The records |
* * * *

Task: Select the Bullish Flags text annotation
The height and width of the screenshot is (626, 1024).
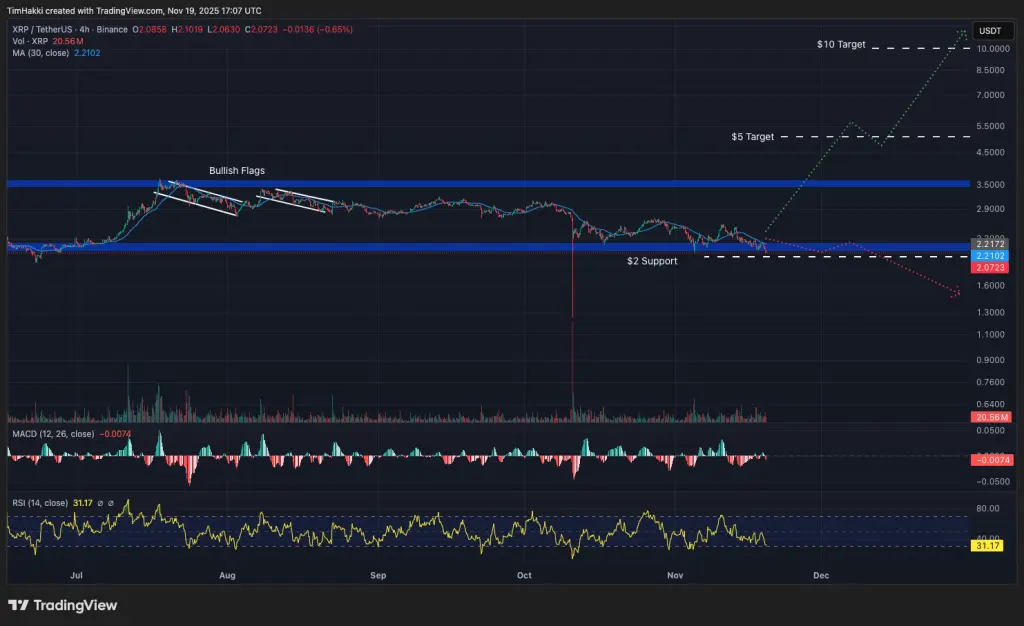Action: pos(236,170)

* * * *

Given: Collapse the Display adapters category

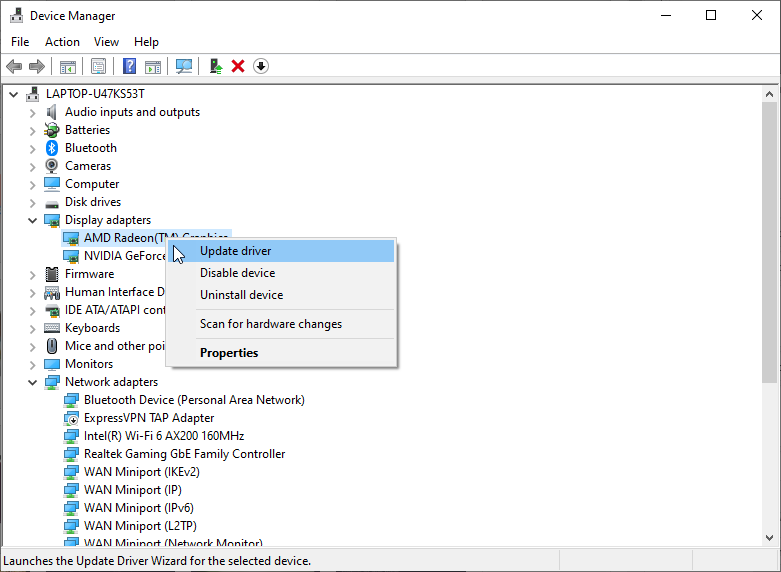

* * * *

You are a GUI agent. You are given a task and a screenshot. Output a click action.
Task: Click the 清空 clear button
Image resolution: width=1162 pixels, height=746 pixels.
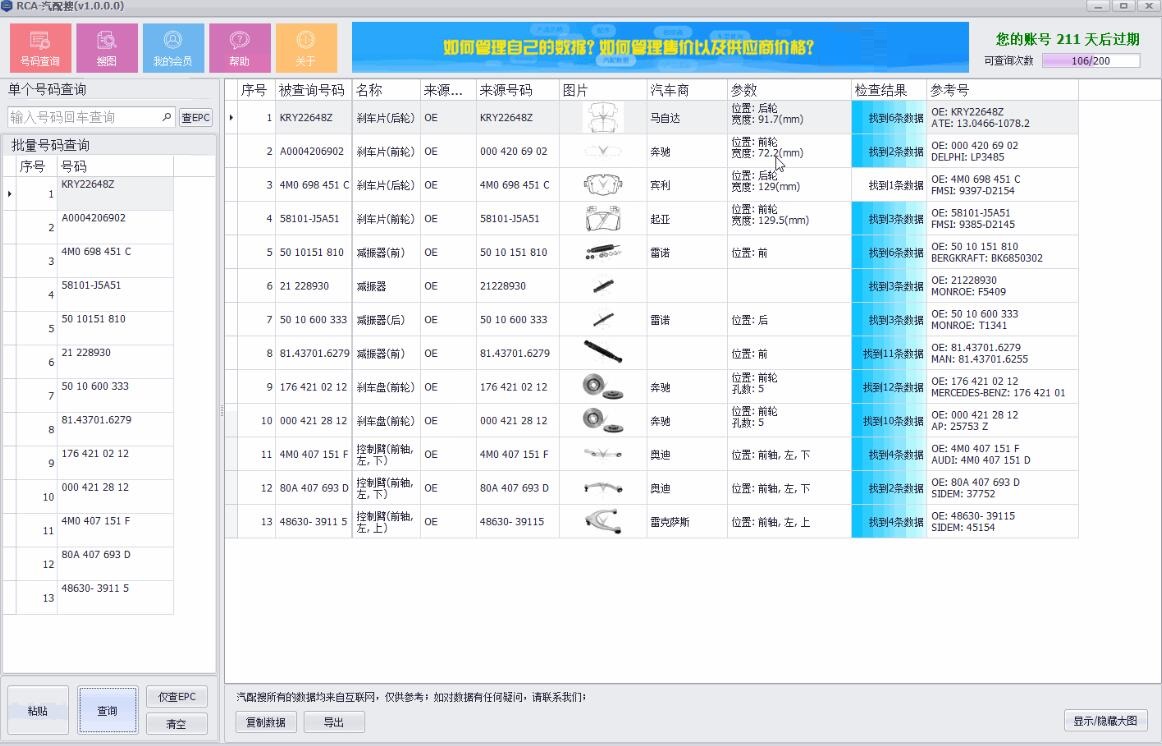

* * * *

Exercise directions | Taking the entries above, print exactly the lines starting at the line with "You are a GUI" and ending at the line with "Image resolution: width=1162", both included.

Response area |
You are a GUI agent. You are given a task and a screenshot. Output a click action.
Task: Click the 清空 clear button
Image resolution: width=1162 pixels, height=746 pixels.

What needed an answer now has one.